## What you should do
Write out exactly the lines of the entries below, from the first through the line containing "You are a computer-use agent. The height", and nothing beyond them.

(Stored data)
────────────────

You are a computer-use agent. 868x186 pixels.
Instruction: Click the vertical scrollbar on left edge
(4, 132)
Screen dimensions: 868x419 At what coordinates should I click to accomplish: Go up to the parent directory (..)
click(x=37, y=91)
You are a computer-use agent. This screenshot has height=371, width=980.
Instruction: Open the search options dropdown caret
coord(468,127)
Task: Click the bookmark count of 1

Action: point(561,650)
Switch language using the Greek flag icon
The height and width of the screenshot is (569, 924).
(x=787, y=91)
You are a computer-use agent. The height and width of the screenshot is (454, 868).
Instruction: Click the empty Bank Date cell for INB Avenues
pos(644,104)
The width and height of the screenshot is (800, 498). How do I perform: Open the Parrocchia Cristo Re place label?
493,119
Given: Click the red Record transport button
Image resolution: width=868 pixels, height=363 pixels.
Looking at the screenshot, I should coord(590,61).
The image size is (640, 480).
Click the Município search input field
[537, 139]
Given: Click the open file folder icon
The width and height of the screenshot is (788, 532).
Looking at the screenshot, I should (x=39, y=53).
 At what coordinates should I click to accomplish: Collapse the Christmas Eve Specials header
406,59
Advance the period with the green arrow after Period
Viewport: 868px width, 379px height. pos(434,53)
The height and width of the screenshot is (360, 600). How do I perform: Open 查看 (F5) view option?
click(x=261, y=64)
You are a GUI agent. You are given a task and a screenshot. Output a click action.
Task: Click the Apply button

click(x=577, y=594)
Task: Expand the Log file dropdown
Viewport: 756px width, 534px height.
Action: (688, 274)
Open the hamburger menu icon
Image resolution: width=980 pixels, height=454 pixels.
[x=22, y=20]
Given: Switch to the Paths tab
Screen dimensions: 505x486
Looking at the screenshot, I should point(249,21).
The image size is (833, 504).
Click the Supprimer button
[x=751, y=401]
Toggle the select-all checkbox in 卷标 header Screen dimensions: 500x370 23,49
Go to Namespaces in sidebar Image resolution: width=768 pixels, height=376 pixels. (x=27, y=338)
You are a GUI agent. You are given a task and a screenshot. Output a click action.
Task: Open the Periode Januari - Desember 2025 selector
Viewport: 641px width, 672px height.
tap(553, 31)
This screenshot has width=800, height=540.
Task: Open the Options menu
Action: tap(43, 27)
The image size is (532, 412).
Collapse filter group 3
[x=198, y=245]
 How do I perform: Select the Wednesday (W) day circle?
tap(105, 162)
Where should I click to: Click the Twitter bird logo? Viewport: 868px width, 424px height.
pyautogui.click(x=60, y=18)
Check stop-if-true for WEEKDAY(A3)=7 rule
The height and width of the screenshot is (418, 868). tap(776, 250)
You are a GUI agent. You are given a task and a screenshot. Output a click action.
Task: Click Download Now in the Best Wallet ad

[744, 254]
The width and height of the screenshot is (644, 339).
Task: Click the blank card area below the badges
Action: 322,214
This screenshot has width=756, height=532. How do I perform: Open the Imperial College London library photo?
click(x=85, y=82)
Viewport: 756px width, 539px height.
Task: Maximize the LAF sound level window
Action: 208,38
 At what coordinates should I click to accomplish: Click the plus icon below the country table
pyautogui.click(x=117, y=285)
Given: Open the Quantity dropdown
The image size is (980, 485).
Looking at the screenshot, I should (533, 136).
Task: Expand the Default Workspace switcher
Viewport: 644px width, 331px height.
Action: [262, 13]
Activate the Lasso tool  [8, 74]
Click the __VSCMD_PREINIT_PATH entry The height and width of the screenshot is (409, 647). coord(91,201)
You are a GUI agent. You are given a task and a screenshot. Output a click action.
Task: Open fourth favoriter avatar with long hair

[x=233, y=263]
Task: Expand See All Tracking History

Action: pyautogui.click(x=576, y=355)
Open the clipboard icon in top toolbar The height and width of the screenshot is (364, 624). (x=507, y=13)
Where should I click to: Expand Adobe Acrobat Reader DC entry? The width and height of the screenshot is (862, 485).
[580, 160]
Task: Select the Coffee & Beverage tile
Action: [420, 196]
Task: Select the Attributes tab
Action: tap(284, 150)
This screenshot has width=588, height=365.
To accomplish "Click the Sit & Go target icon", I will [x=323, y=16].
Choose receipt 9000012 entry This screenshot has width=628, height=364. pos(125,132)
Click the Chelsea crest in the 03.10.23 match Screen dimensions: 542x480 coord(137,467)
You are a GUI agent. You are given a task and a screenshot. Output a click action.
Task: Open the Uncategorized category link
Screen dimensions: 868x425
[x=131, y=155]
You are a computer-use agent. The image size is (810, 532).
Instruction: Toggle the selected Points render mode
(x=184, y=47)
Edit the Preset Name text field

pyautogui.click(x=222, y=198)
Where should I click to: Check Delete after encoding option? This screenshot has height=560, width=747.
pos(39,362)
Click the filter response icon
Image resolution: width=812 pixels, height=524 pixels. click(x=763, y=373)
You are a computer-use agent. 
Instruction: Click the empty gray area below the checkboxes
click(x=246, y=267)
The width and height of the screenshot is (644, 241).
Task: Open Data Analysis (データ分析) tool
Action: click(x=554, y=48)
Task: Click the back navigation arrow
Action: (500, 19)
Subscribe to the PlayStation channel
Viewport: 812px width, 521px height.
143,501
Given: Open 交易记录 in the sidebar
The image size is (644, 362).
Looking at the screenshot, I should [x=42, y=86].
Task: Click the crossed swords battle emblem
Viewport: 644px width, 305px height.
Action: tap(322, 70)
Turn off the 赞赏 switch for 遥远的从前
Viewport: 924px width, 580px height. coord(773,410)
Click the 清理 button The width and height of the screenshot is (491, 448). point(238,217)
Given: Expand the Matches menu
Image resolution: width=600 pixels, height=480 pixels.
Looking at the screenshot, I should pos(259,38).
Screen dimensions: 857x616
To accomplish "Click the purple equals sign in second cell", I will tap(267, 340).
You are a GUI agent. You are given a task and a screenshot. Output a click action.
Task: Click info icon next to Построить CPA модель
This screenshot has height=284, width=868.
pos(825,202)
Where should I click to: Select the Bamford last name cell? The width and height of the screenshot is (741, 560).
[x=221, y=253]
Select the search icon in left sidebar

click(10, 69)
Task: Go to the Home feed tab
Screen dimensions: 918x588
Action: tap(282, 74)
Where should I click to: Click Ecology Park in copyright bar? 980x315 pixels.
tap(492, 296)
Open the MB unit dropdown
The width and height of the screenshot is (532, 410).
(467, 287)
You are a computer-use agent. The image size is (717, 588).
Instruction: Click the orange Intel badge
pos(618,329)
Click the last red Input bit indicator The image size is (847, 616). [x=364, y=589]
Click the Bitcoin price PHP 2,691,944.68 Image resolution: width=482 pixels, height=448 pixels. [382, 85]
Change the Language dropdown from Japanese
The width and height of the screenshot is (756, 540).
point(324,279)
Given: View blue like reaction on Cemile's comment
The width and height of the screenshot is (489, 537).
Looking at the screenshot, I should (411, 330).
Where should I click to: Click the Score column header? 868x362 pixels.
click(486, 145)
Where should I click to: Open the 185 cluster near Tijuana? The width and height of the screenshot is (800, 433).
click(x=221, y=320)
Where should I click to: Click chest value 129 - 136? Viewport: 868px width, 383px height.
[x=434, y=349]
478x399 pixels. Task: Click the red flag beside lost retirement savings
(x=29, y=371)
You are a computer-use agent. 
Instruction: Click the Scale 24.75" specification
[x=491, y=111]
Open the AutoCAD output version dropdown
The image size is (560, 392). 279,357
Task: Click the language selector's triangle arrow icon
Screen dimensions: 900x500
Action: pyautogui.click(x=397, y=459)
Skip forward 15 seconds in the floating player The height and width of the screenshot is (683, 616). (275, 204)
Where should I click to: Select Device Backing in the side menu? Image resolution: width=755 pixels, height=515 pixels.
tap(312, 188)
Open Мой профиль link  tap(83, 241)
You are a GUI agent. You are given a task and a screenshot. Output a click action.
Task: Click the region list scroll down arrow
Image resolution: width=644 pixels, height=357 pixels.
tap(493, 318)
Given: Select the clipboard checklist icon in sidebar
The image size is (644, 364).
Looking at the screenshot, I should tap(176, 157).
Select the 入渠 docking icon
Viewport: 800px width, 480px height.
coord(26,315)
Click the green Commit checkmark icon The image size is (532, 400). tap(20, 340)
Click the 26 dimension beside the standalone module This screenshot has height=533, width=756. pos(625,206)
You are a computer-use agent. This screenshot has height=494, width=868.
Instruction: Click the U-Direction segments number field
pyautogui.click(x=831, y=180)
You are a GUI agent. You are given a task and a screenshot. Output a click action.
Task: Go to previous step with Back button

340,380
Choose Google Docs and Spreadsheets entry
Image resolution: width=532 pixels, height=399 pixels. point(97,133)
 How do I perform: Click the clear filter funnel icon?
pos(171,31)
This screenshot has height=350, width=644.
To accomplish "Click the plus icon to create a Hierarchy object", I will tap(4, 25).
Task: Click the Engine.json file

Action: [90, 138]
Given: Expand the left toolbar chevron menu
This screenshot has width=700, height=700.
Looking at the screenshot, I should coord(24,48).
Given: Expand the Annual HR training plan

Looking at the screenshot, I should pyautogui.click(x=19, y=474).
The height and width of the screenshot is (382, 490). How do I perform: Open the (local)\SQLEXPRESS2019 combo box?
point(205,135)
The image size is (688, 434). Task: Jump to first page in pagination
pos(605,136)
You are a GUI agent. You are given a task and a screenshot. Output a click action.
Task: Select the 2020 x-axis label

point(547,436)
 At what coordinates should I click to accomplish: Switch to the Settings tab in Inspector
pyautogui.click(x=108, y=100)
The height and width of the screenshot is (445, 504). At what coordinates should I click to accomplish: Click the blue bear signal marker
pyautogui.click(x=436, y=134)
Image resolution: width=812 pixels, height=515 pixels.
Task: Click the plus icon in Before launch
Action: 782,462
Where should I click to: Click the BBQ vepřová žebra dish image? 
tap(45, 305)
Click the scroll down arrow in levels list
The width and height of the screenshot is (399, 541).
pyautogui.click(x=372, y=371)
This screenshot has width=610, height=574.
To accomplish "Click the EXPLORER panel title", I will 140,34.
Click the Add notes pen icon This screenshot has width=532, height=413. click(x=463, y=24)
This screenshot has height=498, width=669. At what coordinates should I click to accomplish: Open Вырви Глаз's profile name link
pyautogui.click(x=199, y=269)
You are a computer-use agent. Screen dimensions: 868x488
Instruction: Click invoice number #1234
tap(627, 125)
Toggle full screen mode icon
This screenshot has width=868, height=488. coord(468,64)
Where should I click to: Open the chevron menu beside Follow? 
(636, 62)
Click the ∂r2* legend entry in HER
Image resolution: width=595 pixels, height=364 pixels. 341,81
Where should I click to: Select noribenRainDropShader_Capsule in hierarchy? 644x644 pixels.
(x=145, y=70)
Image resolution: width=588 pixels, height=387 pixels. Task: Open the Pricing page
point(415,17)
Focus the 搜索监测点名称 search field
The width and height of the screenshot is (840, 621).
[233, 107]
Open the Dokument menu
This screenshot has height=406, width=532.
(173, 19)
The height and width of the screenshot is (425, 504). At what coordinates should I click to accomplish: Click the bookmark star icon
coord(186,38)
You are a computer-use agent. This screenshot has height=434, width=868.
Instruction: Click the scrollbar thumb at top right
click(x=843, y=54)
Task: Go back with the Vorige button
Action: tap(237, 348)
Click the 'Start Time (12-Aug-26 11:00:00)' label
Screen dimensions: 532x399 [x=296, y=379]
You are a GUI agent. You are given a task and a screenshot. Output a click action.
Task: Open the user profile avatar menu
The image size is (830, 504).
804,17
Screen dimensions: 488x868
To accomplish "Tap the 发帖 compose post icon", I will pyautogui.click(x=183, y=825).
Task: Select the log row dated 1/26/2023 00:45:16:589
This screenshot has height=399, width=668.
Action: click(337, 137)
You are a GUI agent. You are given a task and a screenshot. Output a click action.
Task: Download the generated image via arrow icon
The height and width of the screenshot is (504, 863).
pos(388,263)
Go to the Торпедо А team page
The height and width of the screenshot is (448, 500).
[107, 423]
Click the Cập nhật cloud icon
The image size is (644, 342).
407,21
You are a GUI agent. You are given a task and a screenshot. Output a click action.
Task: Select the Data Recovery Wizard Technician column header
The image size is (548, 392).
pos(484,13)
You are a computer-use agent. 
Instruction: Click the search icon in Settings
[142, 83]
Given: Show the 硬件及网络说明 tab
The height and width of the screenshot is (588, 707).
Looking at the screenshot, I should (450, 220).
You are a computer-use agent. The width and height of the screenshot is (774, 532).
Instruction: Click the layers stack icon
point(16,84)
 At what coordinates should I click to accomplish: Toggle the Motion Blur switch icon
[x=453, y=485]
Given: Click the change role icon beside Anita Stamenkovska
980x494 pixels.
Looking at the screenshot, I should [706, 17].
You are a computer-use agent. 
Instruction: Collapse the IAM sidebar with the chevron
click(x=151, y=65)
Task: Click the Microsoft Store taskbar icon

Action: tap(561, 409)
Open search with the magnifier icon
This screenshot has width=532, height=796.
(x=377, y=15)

────────────────

## Output for this exercise
You are a computer-use agent. 868x186 pixels.
Instruction: Click the vertical scrollbar on left edge
(4, 132)
Screen dimensions: 868x419 At what coordinates should I click to accomplish: Go up to the parent directory (..)
click(x=37, y=91)
You are a computer-use agent. This screenshot has height=371, width=980.
Instruction: Open the search options dropdown caret
coord(468,127)
Task: Click the bookmark count of 1

Action: point(561,650)
Switch language using the Greek flag icon
The height and width of the screenshot is (569, 924).
(x=787, y=91)
You are a computer-use agent. The height and width of the screenshot is (454, 868).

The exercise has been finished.